TASK BRIEF ▸ From the first line of the data below through the line holding "Task: Open roguewriter_my's username link", output each line exactly and leave the pictures out.

****************************************

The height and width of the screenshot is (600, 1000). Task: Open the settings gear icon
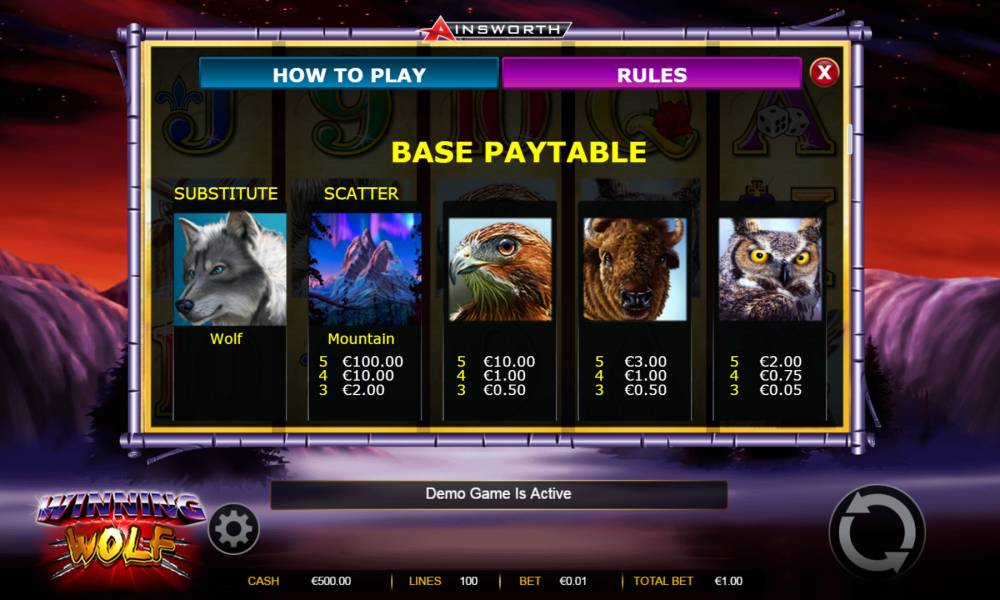pyautogui.click(x=233, y=529)
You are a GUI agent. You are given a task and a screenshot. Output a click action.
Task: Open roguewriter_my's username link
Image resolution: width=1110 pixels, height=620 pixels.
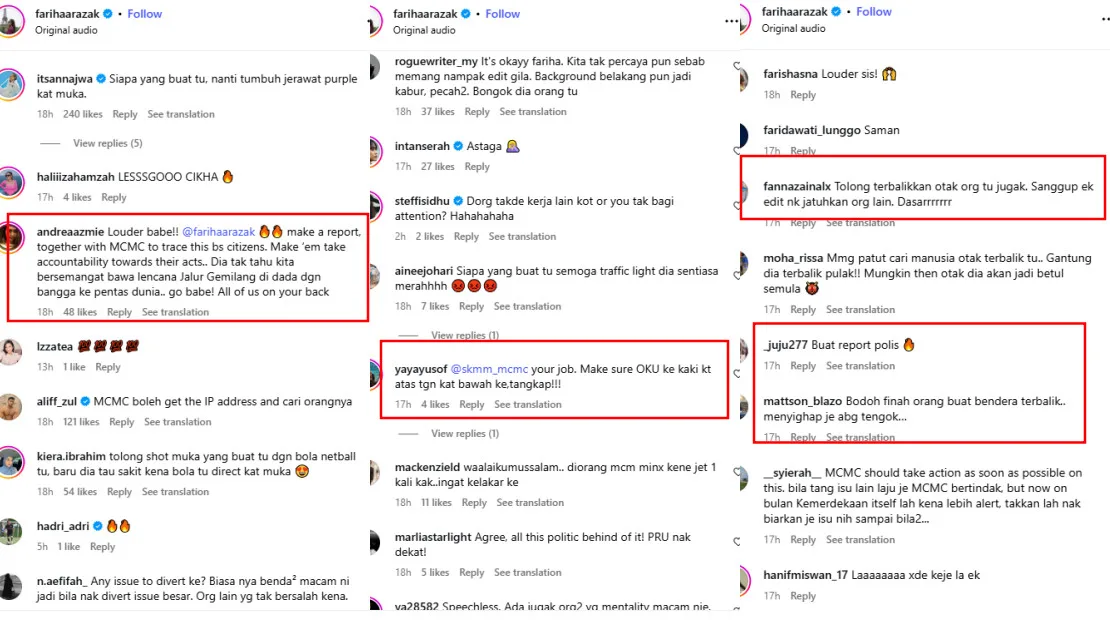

****************************************

RESULT BELOW ▸
The height and width of the screenshot is (600, 1000). Task: Open the settings gear icon
pyautogui.click(x=233, y=529)
You are a GUI agent. You are given a task and a screenshot. Output a click action.
Task: Open roguewriter_my's username link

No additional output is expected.